When children and neonates experience cardiorespiratory arrest, resuscitation is the responsibility of the medical team – and their only focus is to save the child’s life. In some cases, we must give oxygen and compress their chest for a long period to revive them, and every second the brain is deprived of oxygen is likely to worsen the outcome for the child. Consequently, children who survive a cardiac arrest could experience disabilities because of the underlying disease that caused the arrest but also due to neurologic injuries sustained during the arrest. According to a study, it has been estimated that one-third of the children that survive a cardiac arrest have severe or profound neurological damages.
We save the children today, but will the system provide them with a life tomorrow?
So what happens to a child that experience disability after resuscitation? In Ethiopia, children with physical disabilities face isolation, discrimination, and prejudice. There is little access to support which makes life hard and their future uncertain. Their full potential is often unrealized because they are marginalized in society and unable to access healthcare and education.
Children who cannot walk were carried by parents, most by mothers when brought to the clinics. We as health care providers did the best we could. We gave medications to those who had seizures or other treatable medical conditions, but when it came to their disability, our hands were tied. Their disabilities were further worsened by insufficient access to proper physiotherapy and special needs care. There is a shortage of centres that provide physiotherapy for these children. Due to the misconception about their conditions, adequate follow-up is also not done.
The stress and time constraints involved in caring for children with disabilities cause a massive burden on individuals, families, and societies. Parents usually express that they experienced stigma and a lack of understanding from the community. Often the parents of the children we evaluated at the clinic were single mothers who had an only child with special needs. Some worry they will bare other children with similar conditions, while most are overwhelmed with the 24-hour care they must provide to their disabled child. The situation is incredibly challenging for these mothers as they face multiple difficulties, including poverty, stigma, and a lack of social support.

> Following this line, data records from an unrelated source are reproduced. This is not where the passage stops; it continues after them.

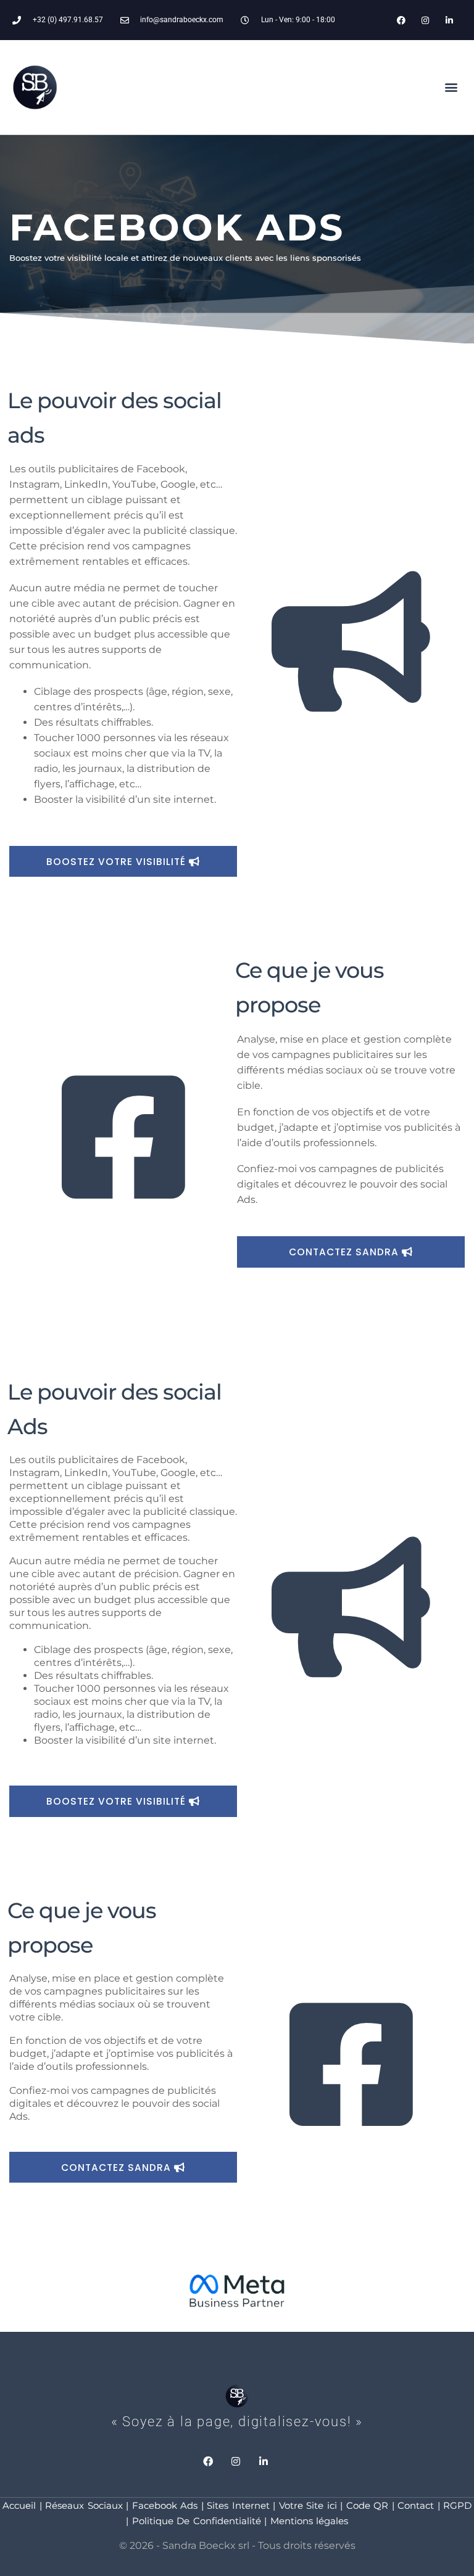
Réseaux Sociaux (82, 2505)
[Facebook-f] (401, 20)
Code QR (367, 2505)
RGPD (457, 2505)
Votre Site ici (308, 2505)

With many people queuing up at the clinic, we rarely had the luxury of talking to the parents in the crowded setting. Furthermore our training shape us to only focus on the child, while the parents’ challenges are mostly ignored and left unaddressed. At the same time the parents experience psychological, physical, and social challenges associated with caring for a child with a disability. The parents are very much left alone in the fight to care for their child, who needs their constant attention. The health system is also not designed to provide parents/mothers or their child with the support they need for a better quality of life. Their partners and family members usually abandon them, leaving all the burden on them.
While low-income countries have made remarkable progress in reducing child mortality rates, insufficient attention has been given to the well-being of children who survive illnesses and resuscitation but live with disabilities. It is imperative for governments to prioritize raising awareness and eliminating the stigma associated with disabilities. Moreover, they should develop and enforce policies aimed at enhancing facilities that improve the overall quality of life for disabled children. Comprehensive care and rehabilitation services are crucial in elevating their quality of life and facilitating their integration into society. The heartfelt testimony of the mother, who bravely opened up about her child’s disability after resuscitation, serves as a powerful reminder to consider the long-term implications of our actions. Our responsibility goes beyond saving the children today; it extends to ensuring that their parents receive comprehensive social, economic, and psychological support, enabling them to love and embrace their children unconditionally, without resenting their disabilities.